The Corfu deltabeta thalassemia deletion disrupts gamma-globin gene silencing and reveals post-transcriptional regulation of HbF expression.

The 7.2 kilobase (kb) Corfu deltabeta thalassemia mutation is the smallest known deletion encompassing a region upstream of the human delta gene that has been suggested to account for the vastly different phenotypes in hereditary persistence of fetal hemoglobin (HPFH) versus beta thalassemia. Fetal hemoglobin (HbF) expression in Corfu heterozygotes and homozygotes is paradoxically dissimilar, suggesting conflicting theories as to the function of the region on globin gene regulation. Here, we measure gamma- and beta-globin gene transcription, steady-state mRNA, and hemoglobin expression levels in primary erythroid cells cultured from several patients with Corfu deltabeta thalassemia. We show through RNA fluorescence in situ hybridization that the Corfu deletion results in high-level transcription of the fetal gamma genes in cis with a concomitant reduction in transcription of the downstream beta gene.
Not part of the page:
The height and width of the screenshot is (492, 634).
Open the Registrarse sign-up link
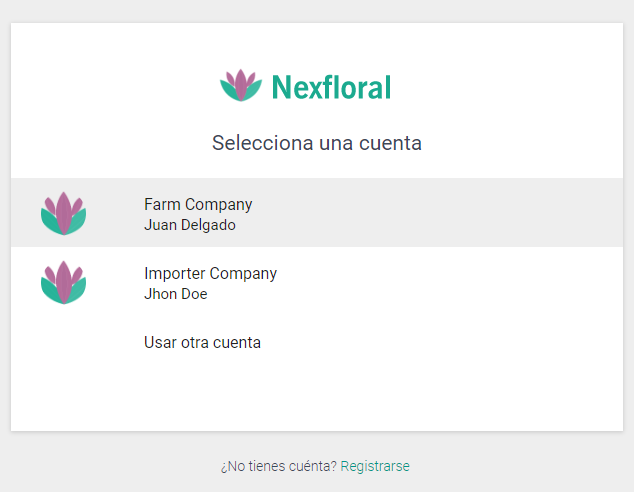(375, 466)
Surprisingly, we find that elevated gamma gene transcription does not always result in a corresponding accumulation of gamma mRNA or fetal hemoglobin, indicating a post-transcriptional regulation of gamma gene expression. The data suggest that efficient gamma mRNA accumulation and HbF expression are blocked until beta mRNA levels fall below a critical threshold. These results explain the Corfu paradox and show that the deleted region harbors a critical element that functions in the developmentally regulated transcription of the beta-globin genes.